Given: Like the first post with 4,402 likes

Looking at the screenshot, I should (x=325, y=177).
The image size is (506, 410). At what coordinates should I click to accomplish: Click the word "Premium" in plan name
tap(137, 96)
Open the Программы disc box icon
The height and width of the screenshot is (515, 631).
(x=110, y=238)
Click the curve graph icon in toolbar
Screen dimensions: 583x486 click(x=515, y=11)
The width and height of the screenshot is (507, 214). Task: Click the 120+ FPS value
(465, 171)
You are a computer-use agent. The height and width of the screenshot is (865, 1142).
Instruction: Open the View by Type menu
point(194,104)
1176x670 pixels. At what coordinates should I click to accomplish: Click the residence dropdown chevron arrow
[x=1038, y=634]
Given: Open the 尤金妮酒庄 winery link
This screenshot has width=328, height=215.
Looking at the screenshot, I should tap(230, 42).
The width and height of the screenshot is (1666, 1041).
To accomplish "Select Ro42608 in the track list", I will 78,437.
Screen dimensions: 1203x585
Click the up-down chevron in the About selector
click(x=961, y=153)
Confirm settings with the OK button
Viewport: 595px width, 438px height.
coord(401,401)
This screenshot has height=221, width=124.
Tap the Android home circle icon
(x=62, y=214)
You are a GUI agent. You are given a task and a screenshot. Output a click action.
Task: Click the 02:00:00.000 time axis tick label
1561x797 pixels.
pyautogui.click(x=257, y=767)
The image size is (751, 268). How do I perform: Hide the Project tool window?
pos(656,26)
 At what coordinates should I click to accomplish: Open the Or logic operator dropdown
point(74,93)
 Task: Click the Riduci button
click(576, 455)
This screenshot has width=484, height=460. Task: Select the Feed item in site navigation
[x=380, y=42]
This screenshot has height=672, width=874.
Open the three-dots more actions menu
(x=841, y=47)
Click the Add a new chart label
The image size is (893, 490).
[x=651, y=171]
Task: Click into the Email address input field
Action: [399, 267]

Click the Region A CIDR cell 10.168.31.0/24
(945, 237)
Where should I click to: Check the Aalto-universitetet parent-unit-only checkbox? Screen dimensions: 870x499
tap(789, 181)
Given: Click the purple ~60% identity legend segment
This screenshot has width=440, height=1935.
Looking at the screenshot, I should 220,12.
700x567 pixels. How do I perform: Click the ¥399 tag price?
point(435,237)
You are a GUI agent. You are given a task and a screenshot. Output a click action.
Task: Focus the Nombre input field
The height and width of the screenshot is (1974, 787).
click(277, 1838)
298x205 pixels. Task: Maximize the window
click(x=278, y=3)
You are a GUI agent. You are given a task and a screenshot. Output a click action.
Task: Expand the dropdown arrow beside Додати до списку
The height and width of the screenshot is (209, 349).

----------

#### EXERCISE AIM
Scan the entries for the string "label" and report only how many lines contain it.

#### PROBLEM SOLUTION
2